По мнению Д.С. Лихачева, психологизация была присуща и собственно церковной агиографии: «Жития, хронограф, религиозно-дидактическая литература описывали душевные переломы, учили о своеобразной «лестнице страстей», о саморазвитии чувств и т. д. Этот интерес к человеческой психологии диктовался теми особыми целями, которые ставила перед собой проповедническая и житийная литература» [Лихачев Д.С., с. 8]. Упомянем и такую черту агиографической сюжетики, связанной с чудом: «Основная функция чуда в чудесных рассказах — помощь нуждающемуся. Типичные (но далеко не все) рассказы о прижизненном чуде строятся по следующей схеме: нуждающийся, т. е. объект, оказывается в некоторой проблемной ситуации и обращается за помощью к субъекту, которым может выступать святой или небожители (Бог, Богородица, ангелы)» [Рогожникова Т.П., Хоменко М.В., с. 75], что во многом соответствует и структуре миракля. С. Пинус отмечал как художественную особенность миракля включение в него ронделей [Французские поэты, с. 86], что указывало на особый приподнятый тон сакрального действа.
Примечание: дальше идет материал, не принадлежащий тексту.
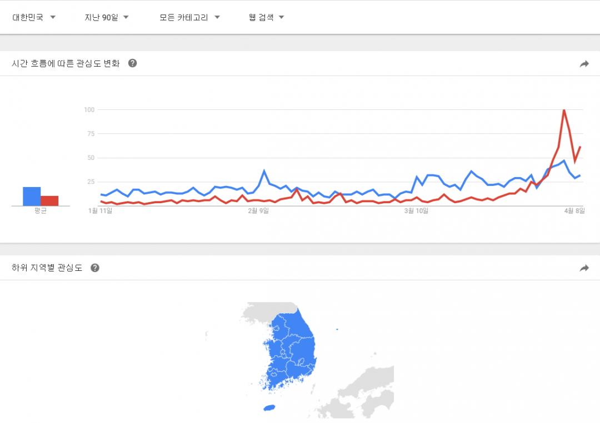Open help for interest over time

click(x=132, y=63)
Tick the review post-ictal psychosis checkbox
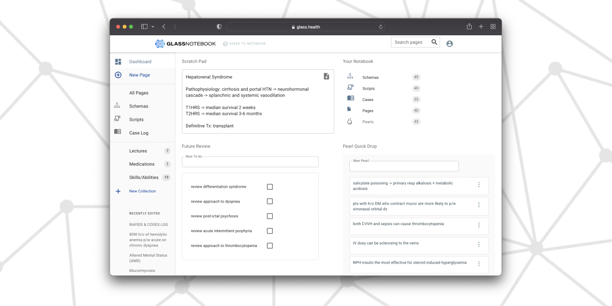The image size is (612, 306). tap(270, 216)
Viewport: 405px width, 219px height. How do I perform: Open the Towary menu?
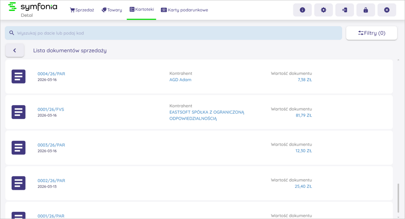point(112,10)
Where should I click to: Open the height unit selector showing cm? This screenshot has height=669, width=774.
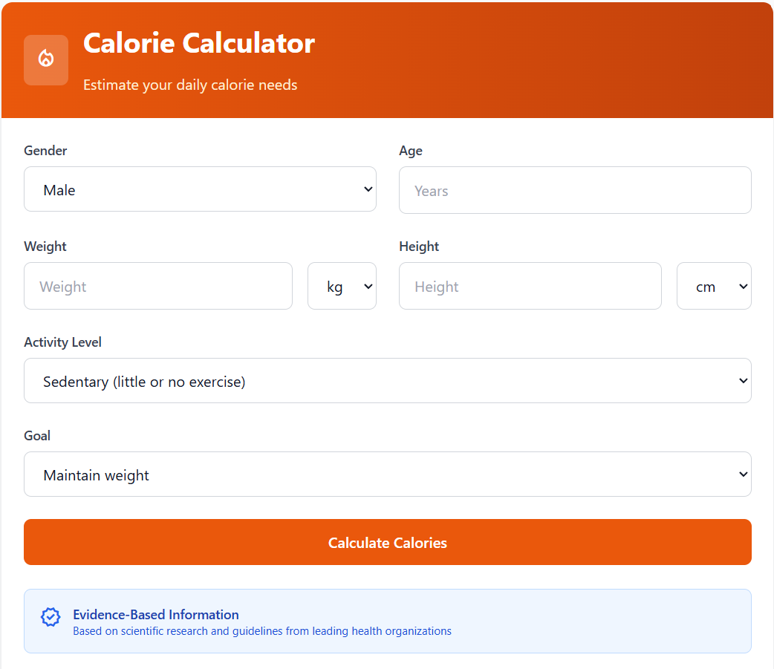click(714, 286)
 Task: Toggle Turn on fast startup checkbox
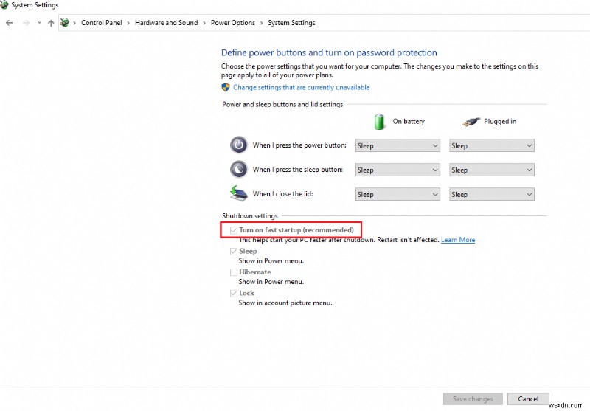pyautogui.click(x=233, y=230)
В другом исследовании о миракле указаны такие черты жанра, как «песенный эпилог» [Романова О.П., с. 11], формирование особого художественного пространства, сочетающего «земной» и «небесный» мир [Романова О.П., с. 14], т. е. те особенности театральной эстетики, которые влияют в целом на поэтику сказочной драматургии и, возможно, перешли частично во фьябы Карло Гоцци со сменой небесного на чудесное.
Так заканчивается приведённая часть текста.